It had taken me a while to find this spot here on the front deck. I'd wandered aimlessly through the house, stood outside, gone back inside. What to do. Husband sleeping, kids playing with friends, I'm just here with nothing demanding my attention. A wave of loneliness swept over me. It's times like this when I feel the ache of the distance from Lynton to Longmont. Lynton, sharing 5 of the 6 letters in its name with Longmont. So much overlap in a name and no overlap geographically speaking. Thousands of miles separate the inhabitants of these two communities. Thousands of miles splitting my family. Torn down the middle. I fill my days with the busy, because, honestly, to stop makes me feel and emptiness can be hard to look at.
So I sat down in the broken, plastic, made in China, adirondack chair and breathed in the cool fall air. The papery leaves danced in the breeze and my hot tea steamed in the mug. Orange skin of rounded pumpkins sat, flat bottomed, on the deck. My heart gradually started to fill. I looked at the leaves, already discarded from tree, lying naked on the deck. Veins poking through thin leaf-skin. They are beautiful, glory flowing from them right to the end of their short life span.
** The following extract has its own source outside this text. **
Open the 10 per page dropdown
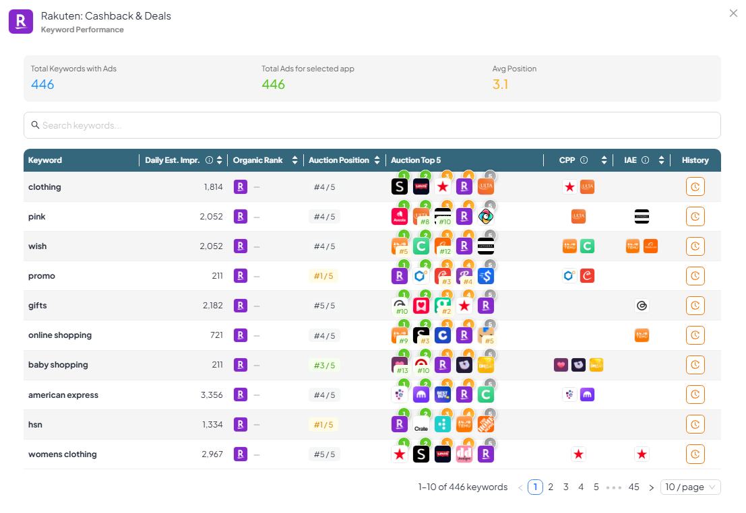 690,487
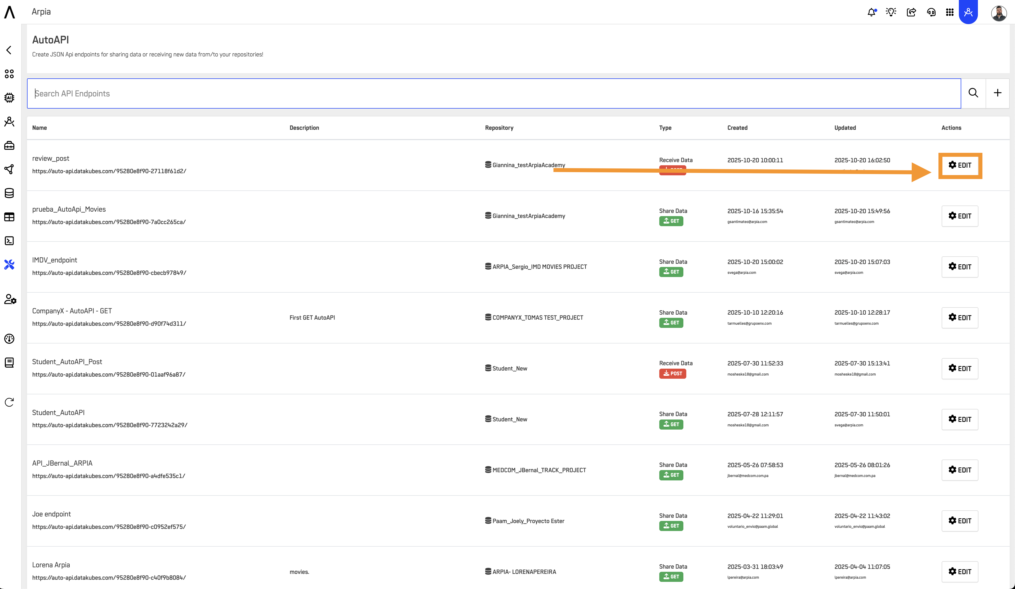Edit the review_post endpoint
Image resolution: width=1015 pixels, height=589 pixels.
pos(960,165)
The air makes itself known against my skin, telling me the boundaries of my body. Its temperature cool. Blue sky holds up wisps of cloud high.
There is communion in this place. It's not the communion of a flesh a blood person that I can hold with my hands, hear with my ears, see with my eyes. It's more ethereal than that, but perhaps more real. I feel the air embracing me and I know it's Him. I see the shimmering leaves and I know that He moves them. I feel Him in my veins. I hear Him saying Shalom - peace. It's written all over the walls of my landscape.
I am not alone, not ever. All that I long for is right here with me, in me. All I need is eyes to see and ears to hear. Thankfulness really is the key to seeing clearly. I learnt that from Ann. It is true. Beauty, goodness, is all around us. Give me eyes to see.